I read a lot...Even before computers first hit the market for public use, I'd spend lots of time in the local library.



Originally posted by soficrow
By the same terms that viruses are not alive, DNA is not alive. Yet this physicist says "Wormholes could ...perhaps provide even DNA with a rudimentary nervous system."

I didn't really find any actual names at your link that were willing to be connected with this theory...Who's baby is it, really?
From what I understand, the existence of wormholes is still only theoretical...It's only been about a decade or so since astrologists have found definitive proof that black holes exist! I forget which sector of space was under observation & don't even remember the name of the star involved (I originally saw it on Discovery Channel a long time ago).

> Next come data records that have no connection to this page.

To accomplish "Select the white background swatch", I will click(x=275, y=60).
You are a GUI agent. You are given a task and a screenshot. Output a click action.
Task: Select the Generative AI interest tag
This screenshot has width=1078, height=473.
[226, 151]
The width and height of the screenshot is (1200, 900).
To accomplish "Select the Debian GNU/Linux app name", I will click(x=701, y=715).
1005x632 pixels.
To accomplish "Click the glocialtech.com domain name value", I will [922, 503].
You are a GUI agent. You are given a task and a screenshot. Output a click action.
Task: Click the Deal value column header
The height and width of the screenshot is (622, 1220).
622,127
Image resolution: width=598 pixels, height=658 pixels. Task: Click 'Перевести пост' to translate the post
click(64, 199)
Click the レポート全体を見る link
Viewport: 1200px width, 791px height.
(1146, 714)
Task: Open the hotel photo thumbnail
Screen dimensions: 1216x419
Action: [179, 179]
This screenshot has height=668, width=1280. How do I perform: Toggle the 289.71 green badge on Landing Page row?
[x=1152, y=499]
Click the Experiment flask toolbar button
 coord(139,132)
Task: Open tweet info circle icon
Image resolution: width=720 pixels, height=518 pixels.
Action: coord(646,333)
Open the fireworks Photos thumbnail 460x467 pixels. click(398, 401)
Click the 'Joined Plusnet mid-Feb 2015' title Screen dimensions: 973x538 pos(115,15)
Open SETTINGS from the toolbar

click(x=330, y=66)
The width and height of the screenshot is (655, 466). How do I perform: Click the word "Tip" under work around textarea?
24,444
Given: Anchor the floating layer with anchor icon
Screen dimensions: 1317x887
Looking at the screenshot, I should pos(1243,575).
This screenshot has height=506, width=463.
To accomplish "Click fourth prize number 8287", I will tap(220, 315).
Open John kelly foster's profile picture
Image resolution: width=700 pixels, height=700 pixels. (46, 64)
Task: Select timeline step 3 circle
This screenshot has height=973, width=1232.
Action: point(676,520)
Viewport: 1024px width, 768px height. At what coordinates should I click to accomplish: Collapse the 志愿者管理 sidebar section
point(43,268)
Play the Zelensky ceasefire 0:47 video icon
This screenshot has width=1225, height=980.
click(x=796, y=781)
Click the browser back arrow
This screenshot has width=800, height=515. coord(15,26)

However, they observed a star orbiting around...nothing...And the star was having its stellar mass sucked out of it, heading right to the point where the gravity-well would exist for the "nothing" that the star was orbiting. From their observations, it's apparent that the star in question will eventually get sucked into the black hole.
Even so, the astrophysicists have yet to completely hammer out their theories about how such intensive gravity wells affect the flow of time.

At any rate, the link you provided...They seem to ignore the fact that micro-organisms are, in themselves, a macrosystem based upon molecular & atomic physics. If you really want to see the how the universe itself is merely a "macro" of the "micro", learn a bit more about Physics.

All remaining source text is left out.